So I was a terrible mommy last night. I reacted out of frustration to something Vincent did and he got so frustrated in response that he actually started crying.
Seeing him scrunch up his face and cry like he'd been wounded through the heart made we wish I had a medieval flaggellant on hand to smack across my back a hundred times.
I'm his mom. It's my job to keep calm and show him the type of mercy God has in store for all of us. If he doesn't come to recognize compassion in me, how will he ever come to recognize and emulate compassion in the world?
So I immediately pulled him close to me and apologized. I sat him on my lap and cuddled him to my chest saying, "Mommy was very wrong to be so mean. You are not a bad boy. You are a very good boy and I love you very, very much. I'm sorry for being mean and I am going to try really hard to be better for you."
Still crying, he nestled his head into my neck and said, "It's okay, Mommy. I still you're best friend."
I pulled him back to look at him. His little tears streaked down his face, so I wiped them away with my thumb. I kissed his cheek and said, "Mommy is not good enough for you, Vincent."
He looked back at me and he said, "Mommy, I love you. You a good girl. I still love you. You love me. I want to serve you. You serve me. That is love, right Mommy?"

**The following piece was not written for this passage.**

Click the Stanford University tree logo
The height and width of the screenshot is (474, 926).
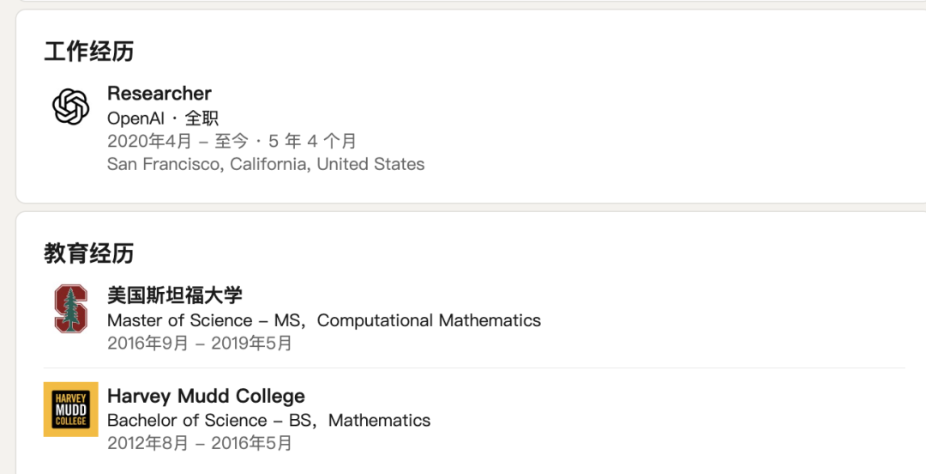click(x=71, y=308)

I was stunned. Where did he get that from? I never compared service and love before. For a second, I wondered if he understood what the word "serve" meant and tried to figure out where he might've heard it before. It's just an odd turn of phrase for a 4 year old.
I laid him down on his bed and asked, "How'd you get so smart to say something like that?"
He just giggled and said, "I a smart cookie and you a smart cookie!"
I then laid down next to him and realized that he showed me exactly the sort of compassion I'd mentally chided myself for withholding from him. He was Jesus in that moment, showing me what true love looks like - forgiveness and an instant willingness to rejoin the circle of service that is indicative of care and compassion.
I'd made a mistake, I'd apologized, and I'd been forgiven - all in the span of 60 seconds. I failed as a parent, but God used my failing as a teachable moment. I learned something of what true mercy and love look like, and my son was able to exercise his mercy-muscles. I really don't deserve my son. He's such a good, wonderful little boy. I wonder sometimes how I got chosen to be his mother.
Then I realize the poor kid was sent precisely because I needed a teacher to guide me into becoming a better human being. I'm not molding him; he's molding me.
Again, the adage comes to mind: Adults do not make children; children make adults.